- [Supplied records]:

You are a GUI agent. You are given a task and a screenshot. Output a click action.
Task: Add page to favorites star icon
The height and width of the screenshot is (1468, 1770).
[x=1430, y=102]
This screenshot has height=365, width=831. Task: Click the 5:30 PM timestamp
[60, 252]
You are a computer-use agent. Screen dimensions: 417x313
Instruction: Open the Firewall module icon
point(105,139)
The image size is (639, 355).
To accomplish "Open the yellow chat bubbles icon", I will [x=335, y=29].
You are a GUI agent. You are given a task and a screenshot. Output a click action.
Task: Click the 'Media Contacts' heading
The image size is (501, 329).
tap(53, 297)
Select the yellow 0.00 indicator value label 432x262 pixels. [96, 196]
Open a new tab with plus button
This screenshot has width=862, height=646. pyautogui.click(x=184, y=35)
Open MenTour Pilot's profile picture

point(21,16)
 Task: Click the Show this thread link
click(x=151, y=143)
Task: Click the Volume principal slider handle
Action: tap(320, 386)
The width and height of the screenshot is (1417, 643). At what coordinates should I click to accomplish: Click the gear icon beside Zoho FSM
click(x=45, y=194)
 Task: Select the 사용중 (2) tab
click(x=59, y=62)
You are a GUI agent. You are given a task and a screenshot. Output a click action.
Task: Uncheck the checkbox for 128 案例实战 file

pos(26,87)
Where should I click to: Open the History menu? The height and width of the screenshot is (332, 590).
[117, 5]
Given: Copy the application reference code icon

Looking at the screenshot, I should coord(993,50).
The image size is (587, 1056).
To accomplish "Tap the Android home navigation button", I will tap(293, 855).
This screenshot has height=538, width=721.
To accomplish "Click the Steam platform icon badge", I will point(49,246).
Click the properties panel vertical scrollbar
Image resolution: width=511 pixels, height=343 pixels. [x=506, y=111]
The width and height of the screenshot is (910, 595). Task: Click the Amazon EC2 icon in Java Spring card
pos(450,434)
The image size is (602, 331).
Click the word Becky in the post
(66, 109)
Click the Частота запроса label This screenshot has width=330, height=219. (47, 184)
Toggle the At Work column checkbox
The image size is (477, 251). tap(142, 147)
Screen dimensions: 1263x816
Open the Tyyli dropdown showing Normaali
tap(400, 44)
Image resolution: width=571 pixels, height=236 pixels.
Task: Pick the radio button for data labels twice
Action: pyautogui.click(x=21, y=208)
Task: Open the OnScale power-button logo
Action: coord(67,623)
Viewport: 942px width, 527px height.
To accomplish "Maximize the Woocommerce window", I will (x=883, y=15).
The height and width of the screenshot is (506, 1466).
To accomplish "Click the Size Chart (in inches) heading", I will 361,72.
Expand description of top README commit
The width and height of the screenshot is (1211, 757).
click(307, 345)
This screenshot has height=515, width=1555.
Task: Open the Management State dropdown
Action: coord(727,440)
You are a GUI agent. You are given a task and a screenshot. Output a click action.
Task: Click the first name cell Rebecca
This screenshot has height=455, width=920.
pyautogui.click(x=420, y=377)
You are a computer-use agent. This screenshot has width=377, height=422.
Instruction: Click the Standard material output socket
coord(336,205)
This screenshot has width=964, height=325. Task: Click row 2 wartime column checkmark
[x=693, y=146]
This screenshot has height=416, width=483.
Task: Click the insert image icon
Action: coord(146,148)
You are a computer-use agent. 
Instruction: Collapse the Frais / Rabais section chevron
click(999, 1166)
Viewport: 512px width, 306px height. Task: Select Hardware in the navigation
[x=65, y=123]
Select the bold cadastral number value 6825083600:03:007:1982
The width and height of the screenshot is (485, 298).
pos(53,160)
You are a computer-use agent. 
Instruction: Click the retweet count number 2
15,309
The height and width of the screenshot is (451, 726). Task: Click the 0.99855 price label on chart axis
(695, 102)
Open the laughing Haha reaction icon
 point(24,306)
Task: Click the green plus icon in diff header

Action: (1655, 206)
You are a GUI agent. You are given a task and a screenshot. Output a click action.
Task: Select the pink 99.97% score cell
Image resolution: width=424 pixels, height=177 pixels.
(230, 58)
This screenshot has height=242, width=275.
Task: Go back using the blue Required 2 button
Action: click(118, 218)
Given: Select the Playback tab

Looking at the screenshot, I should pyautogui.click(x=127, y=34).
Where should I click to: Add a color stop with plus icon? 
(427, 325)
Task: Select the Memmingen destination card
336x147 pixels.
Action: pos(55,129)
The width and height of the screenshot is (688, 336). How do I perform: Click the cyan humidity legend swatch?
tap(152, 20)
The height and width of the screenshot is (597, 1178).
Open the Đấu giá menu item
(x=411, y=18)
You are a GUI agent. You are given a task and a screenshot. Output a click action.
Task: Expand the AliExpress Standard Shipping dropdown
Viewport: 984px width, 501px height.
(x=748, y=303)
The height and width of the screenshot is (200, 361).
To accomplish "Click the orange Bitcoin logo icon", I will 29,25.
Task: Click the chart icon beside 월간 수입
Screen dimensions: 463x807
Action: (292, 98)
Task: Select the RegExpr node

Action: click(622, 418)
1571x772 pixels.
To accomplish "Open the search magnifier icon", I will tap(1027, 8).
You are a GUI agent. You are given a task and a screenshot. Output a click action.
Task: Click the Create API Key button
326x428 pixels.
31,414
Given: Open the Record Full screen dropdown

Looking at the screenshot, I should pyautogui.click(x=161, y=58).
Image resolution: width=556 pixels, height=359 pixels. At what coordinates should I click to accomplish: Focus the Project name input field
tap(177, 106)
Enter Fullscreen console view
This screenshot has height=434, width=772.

- [Work item]:
Find the line containing "Task: Select the Memmingen destination card", then output it and every line after it to the end of the data, exactly.

- [Solution]:
Task: Select the Memmingen destination card
336x147 pixels.
Action: pos(55,129)
The width and height of the screenshot is (688, 336). How do I perform: Click the cyan humidity legend swatch?
tap(152, 20)
The height and width of the screenshot is (597, 1178).
Open the Đấu giá menu item
(x=411, y=18)
You are a GUI agent. You are given a task and a screenshot. Output a click action.
Task: Expand the AliExpress Standard Shipping dropdown
Viewport: 984px width, 501px height.
(x=748, y=303)
The height and width of the screenshot is (200, 361).
To accomplish "Click the orange Bitcoin logo icon", I will 29,25.
Task: Click the chart icon beside 월간 수입
Screen dimensions: 463x807
Action: (292, 98)
Task: Select the RegExpr node

Action: click(622, 418)
1571x772 pixels.
To accomplish "Open the search magnifier icon", I will tap(1027, 8).
You are a GUI agent. You are given a task and a screenshot. Output a click action.
Task: Click the Create API Key button
326x428 pixels.
31,414
Given: Open the Record Full screen dropdown

Looking at the screenshot, I should pyautogui.click(x=161, y=58).
Image resolution: width=556 pixels, height=359 pixels. At what coordinates should I click to accomplish: Focus the Project name input field
tap(177, 106)
Enter Fullscreen console view
This screenshot has height=434, width=772.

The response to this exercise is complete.